◆ **EXERCISE**: Restate the whole of the data verbatim, omitting nothing.

◆ **DATA RECORDS**:
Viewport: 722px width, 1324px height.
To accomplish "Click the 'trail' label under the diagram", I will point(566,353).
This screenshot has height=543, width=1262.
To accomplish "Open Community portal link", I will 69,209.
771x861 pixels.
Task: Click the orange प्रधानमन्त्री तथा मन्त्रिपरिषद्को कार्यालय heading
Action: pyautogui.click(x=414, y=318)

◆ **WRITTEN RESPONSE**:
Viewport: 722px width, 1324px height.
To accomplish "Click the 'trail' label under the diagram", I will point(566,353).
This screenshot has height=543, width=1262.
To accomplish "Open Community portal link", I will 69,209.
771x861 pixels.
Task: Click the orange प्रधानमन्त्री तथा मन्त्रिपरिषद्को कार्यालय heading
Action: pyautogui.click(x=414, y=318)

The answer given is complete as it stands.